--- EXERCISE INPUTS ---

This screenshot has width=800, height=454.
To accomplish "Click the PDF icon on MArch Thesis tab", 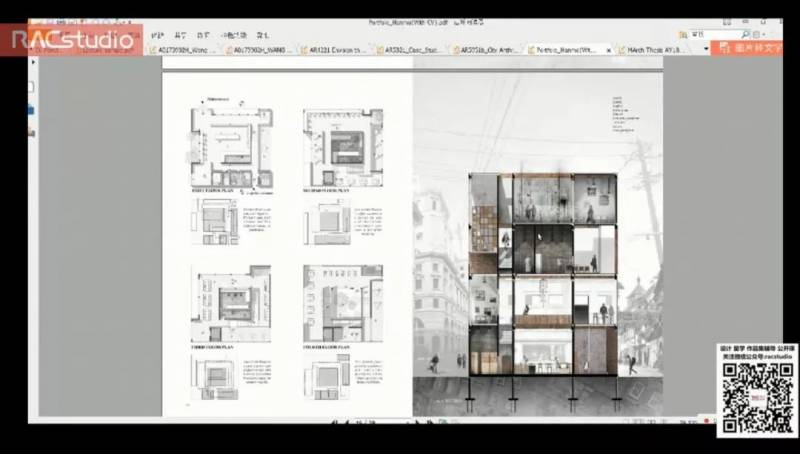I will click(621, 48).
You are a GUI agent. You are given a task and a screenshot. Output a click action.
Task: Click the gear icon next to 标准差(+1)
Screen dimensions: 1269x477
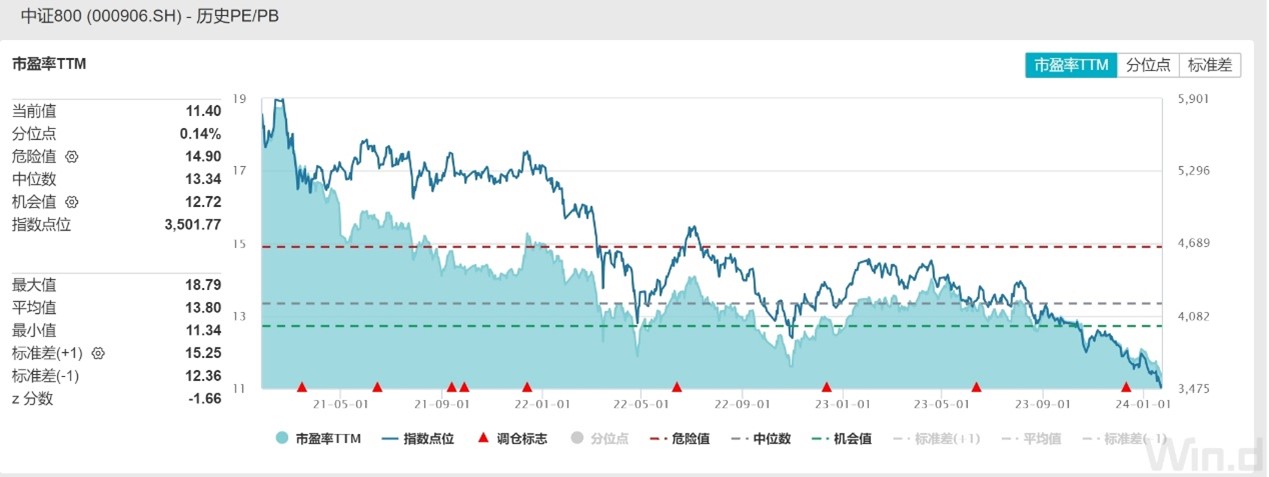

---

- [EXERCISE GOAL]
Reproduce the items word for word, starting at the line that contains "You are a GUI" and continuing through the end of the items. Leave out the pictures.

- [SOLUTION]
You are a GUI agent. You are given a task and a screenshot. Output a click action.
Task: Click the gear icon next to 标准差(+1)
Screen dimensions: 1269x477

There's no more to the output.